Disk fill runs but the target container's ephemeral-storage usage does not increase
The most common causes are: TARGET_CONTAINER does not match any container in the pod spec, the container has readOnlyRootFilesystem set to true, or the writable layer is too small to register a measurable change. Verify the container name with kubectl get pod <name> -o jsonpath='{.spec.containers[*].name}', check the container's securityContext, and consider using FS fill with a writable mount path instead.
Pod was evicted but the workload's replica count did not recover
The replacement pod is failing to schedule.
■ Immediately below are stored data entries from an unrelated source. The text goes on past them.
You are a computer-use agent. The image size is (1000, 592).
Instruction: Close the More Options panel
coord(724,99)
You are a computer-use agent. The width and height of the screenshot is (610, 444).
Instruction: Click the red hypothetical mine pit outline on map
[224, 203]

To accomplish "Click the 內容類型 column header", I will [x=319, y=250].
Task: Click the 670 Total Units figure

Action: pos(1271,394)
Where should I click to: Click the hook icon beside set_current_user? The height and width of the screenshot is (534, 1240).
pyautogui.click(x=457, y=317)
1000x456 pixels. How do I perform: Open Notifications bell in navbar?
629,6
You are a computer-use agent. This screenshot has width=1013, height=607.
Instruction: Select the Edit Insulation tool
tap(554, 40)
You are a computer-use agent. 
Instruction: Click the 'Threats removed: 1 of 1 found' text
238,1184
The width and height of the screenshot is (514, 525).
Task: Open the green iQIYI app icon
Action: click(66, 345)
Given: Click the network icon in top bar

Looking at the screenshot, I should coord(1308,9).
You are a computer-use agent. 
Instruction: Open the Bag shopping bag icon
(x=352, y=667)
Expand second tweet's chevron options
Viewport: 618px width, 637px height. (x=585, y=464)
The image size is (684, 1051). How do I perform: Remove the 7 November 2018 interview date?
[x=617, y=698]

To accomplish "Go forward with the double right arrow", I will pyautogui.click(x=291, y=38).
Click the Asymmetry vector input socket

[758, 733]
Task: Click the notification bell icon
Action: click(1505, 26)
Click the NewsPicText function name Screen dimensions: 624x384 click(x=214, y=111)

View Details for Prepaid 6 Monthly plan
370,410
Run kubectl describe pod -n <namespace> <new-pod-name> for the message. Common causes: every node is under DiskPressure (the fault filled too aggressively), insufficient CPU or memory available cluster-wide, or PV topology constraints. Lower FILL_PERCENTAGE so the fault stays under the limit, or add cluster capacity.
Connection to container runtime fails for disk-fill in Harness Chaos Engineering
The default SOCKET_PATH is /run/containerd/containerd.sock. If your nodes use Docker, set CONTAINER_RUNTIME=docker and SOCKET_PATH=/var/run/docker.sock. For CRI-O, set CONTAINER_RUNTIME=crio and SOCKET_PATH=/var/run/crio/crio.sock. Confirm the path by SSHing to the node and running ls -l on each candidate socket file.
Related faults
- FS fill: Write a specific size of data to a specific path inside the container, useful for filling mounted volumes or non-root paths.
- Pod CPU hog and Pod memory hog: Apply CPU or memory pressure on the target container.
- Node I/O stress: Drive disk I/O at the node level rather than against a single container.
- Common pod fault tunables: Shared environment variables for selecting target pods and workloads.